_Task details_:
Write out the entries below line for line, exactly as they appear, but leave out the pictures.

_Dataset rows_:

## BEGIN

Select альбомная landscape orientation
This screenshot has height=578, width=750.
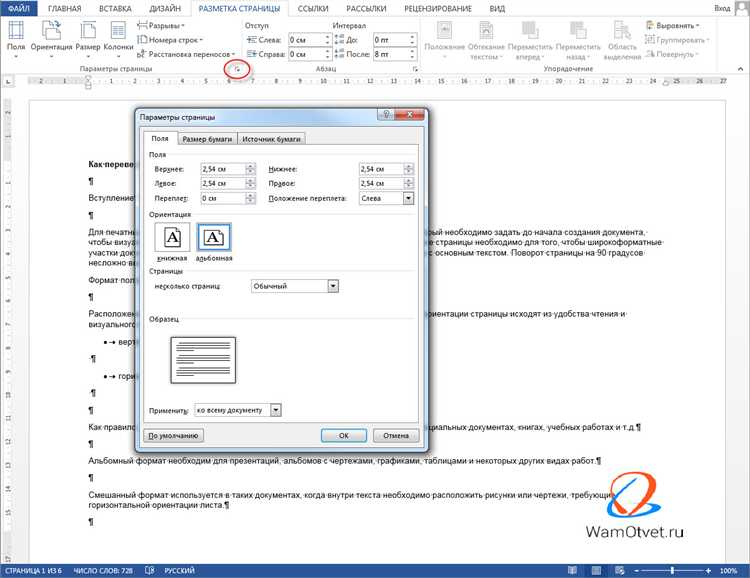214,237
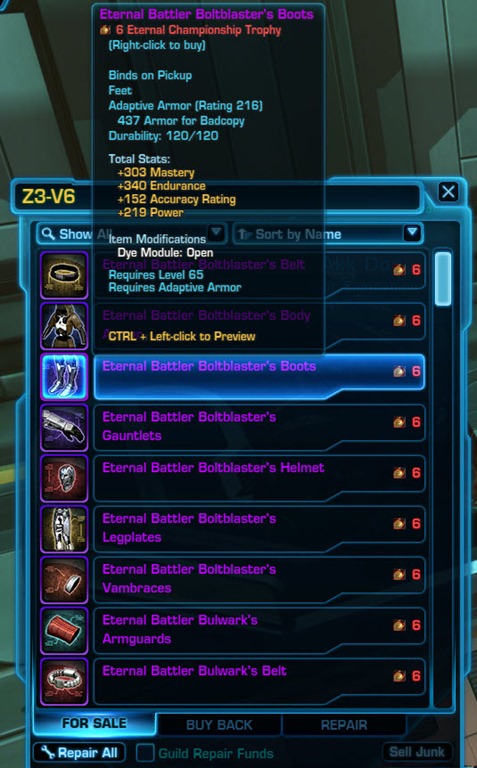Switch to the Buy Back tab

(219, 725)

## END

_Complete answer_:
Select альбомная landscape orientation
This screenshot has height=578, width=750.
214,237
Switch to the Buy Back tab

(219, 725)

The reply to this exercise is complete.